▶ _PROBLEM DESCRIPTION_
Count lines holding the string "will" in the data that follows. Reply with one number only.
[Opening ENTRIES SHOWN section]
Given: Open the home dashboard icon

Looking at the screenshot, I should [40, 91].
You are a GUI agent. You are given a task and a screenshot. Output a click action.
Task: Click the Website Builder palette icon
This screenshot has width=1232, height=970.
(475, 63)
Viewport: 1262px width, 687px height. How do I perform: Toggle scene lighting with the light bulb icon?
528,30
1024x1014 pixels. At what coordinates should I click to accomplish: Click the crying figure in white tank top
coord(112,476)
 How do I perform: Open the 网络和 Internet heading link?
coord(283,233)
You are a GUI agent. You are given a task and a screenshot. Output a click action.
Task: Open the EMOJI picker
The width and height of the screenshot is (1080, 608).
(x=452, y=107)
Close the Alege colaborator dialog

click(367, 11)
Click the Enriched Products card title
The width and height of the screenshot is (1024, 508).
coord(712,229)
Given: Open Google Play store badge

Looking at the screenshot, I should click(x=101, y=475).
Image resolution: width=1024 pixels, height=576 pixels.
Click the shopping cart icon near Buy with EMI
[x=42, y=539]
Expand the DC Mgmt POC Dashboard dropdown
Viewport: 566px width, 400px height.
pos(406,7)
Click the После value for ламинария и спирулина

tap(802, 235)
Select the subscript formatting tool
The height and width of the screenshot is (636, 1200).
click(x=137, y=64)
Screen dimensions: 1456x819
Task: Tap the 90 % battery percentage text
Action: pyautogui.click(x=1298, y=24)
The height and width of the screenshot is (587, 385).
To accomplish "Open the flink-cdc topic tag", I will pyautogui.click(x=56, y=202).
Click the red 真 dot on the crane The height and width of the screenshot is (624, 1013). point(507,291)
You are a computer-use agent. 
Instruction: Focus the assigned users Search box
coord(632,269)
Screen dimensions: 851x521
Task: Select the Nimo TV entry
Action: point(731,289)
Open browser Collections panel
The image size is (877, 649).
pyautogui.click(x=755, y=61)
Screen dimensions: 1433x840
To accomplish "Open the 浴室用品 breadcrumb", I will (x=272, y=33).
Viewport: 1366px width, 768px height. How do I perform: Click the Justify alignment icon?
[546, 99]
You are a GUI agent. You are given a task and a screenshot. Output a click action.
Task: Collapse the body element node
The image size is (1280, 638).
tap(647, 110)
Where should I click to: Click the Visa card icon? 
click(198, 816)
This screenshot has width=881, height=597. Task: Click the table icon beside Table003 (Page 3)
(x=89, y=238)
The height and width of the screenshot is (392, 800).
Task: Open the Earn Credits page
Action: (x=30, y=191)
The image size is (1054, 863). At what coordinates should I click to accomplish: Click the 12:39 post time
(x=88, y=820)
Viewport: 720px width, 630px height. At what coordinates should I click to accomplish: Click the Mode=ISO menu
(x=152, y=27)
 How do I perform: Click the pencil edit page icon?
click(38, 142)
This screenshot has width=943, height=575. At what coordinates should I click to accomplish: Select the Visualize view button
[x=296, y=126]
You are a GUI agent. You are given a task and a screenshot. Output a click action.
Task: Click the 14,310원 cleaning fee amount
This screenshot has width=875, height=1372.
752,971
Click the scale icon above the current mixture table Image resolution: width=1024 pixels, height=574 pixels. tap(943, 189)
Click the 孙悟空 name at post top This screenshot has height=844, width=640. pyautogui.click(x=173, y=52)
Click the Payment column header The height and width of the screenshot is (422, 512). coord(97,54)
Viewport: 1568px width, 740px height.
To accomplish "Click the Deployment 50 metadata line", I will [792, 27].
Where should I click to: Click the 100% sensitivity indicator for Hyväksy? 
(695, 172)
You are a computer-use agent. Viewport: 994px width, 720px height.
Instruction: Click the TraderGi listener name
[Closing ENTRIES SHOWN section]
▶ _REPLY TO THE TASK_
3